Visual-information gatheringSandia teams with industry to improve human-data interaction

Published 14 August 2015

Intelligence analysts working to identify national security threats in warzones or airports or elsewhere often flip through multiple images to create a video-like effect. They also may toggle between images at lightning speed, pan across images, zoom in and out or view videos or other moving records. These dynamic images demand software and hardware tools that will help intelligence analysts analyze the images more effectively and efficiently extract useful information from vast amounts of quickly changing data. Sandia Lab and EyeTracking, Inc. will research and develop tools to improve how intelligence analysts gather visual information.

Intelligence analysts working to identify national security threats in warzones or airports or elsewhere often flip through multiple images to create a video-like effect. They also may toggle between images at lightning speed, pan across images, zoom in and out or view videos or other moving records.

These dynamic images demand software and hardware tools that will help intelligence analysts analyze the images more effectively and efficiently extract useful information from vast amounts of quickly changing data, said Laura McNamara, an applied anthropologist at Sandia National Laboratories who has studied how certain analysts perform their jobs.
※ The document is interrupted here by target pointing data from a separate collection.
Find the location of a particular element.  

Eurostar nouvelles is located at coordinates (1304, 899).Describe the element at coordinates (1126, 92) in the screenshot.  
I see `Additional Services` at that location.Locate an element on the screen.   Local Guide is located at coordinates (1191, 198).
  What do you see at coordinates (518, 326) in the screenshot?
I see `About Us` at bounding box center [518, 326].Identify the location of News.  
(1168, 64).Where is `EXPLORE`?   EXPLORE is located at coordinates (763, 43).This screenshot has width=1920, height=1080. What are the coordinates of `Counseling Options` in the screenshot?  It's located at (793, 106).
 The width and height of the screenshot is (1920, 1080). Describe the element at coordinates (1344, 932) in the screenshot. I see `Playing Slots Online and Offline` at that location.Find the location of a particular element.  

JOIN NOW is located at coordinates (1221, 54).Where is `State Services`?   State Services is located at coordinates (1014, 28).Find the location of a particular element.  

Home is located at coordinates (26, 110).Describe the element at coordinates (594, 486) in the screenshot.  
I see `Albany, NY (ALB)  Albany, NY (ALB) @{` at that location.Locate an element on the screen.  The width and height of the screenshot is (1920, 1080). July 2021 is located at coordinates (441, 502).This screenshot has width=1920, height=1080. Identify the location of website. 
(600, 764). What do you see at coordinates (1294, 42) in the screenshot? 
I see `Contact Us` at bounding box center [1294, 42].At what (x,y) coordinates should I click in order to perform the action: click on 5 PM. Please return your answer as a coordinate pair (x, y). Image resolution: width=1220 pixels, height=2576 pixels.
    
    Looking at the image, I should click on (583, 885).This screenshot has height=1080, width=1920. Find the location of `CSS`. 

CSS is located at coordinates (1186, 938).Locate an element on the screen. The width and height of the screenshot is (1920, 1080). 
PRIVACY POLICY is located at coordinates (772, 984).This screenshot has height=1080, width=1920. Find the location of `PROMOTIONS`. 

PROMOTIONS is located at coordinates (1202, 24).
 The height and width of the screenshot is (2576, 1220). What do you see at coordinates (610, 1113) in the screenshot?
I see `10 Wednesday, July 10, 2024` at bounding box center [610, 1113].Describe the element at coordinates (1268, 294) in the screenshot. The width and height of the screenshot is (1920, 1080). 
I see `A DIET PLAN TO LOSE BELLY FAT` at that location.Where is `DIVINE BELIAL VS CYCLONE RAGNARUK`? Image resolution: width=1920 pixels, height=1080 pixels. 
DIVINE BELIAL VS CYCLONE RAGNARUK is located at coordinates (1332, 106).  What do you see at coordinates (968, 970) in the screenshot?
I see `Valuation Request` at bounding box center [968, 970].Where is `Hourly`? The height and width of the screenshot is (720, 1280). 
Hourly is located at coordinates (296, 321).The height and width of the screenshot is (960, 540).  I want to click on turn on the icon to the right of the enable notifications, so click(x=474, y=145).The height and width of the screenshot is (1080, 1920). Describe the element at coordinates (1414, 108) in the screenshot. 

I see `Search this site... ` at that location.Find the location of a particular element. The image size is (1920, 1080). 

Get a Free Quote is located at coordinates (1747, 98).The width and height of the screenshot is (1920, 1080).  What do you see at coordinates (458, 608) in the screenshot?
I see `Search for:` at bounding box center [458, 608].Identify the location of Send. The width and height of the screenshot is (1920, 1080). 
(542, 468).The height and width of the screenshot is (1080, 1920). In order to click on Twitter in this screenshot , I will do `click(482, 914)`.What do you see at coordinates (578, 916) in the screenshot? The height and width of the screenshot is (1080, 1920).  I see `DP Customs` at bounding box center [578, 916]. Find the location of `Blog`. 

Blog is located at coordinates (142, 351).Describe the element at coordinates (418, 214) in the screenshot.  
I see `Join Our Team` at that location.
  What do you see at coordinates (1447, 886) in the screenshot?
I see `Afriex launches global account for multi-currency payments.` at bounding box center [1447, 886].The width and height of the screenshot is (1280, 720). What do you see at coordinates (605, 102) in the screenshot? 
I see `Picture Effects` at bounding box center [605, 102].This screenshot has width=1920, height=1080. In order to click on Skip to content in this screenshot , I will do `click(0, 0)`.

“Our core problem is designing computational information systems that make people better at getting meaningful information from those data sets, which are large and diverse and coming in quickly in high-stress environments,” McNamara said.

Sandia Lab reports that a first step toward technological solutions for government agencies and industry grappling with this problem is a Cooperative Research and Development Agreement that Sandia has signed with EyeTracking Inc., a San Diego small business that specializes in eye tracking data collection and analysis.

“Both Sandia and EyeTracking are being helped by a direct link between each other,” said EyeTracking president James Weatherhead. “The hope is for both sides to come out with these tools and feed solutions back to different government agencies.”

Eye tracking monitors gazes, measures workload
In general, eye tracking measures the eyes’ activity by monitoring a viewer’s gaze on a computer screen, noting where viewers look and what they ignore and timing when they blink. Current tools work well analyzing static images, like the children’s picture book “Where’s Waldo,” and for video images where researchers anticipate content of interest, for example the placement of a product in a movie.

Sandia researcher Laura Matzen says such eye tracking data has been used in laboratory environments to study how people reason and differences between the ways experts and novices use information, but now Sandia needs to study real-world, or dynamic, environments.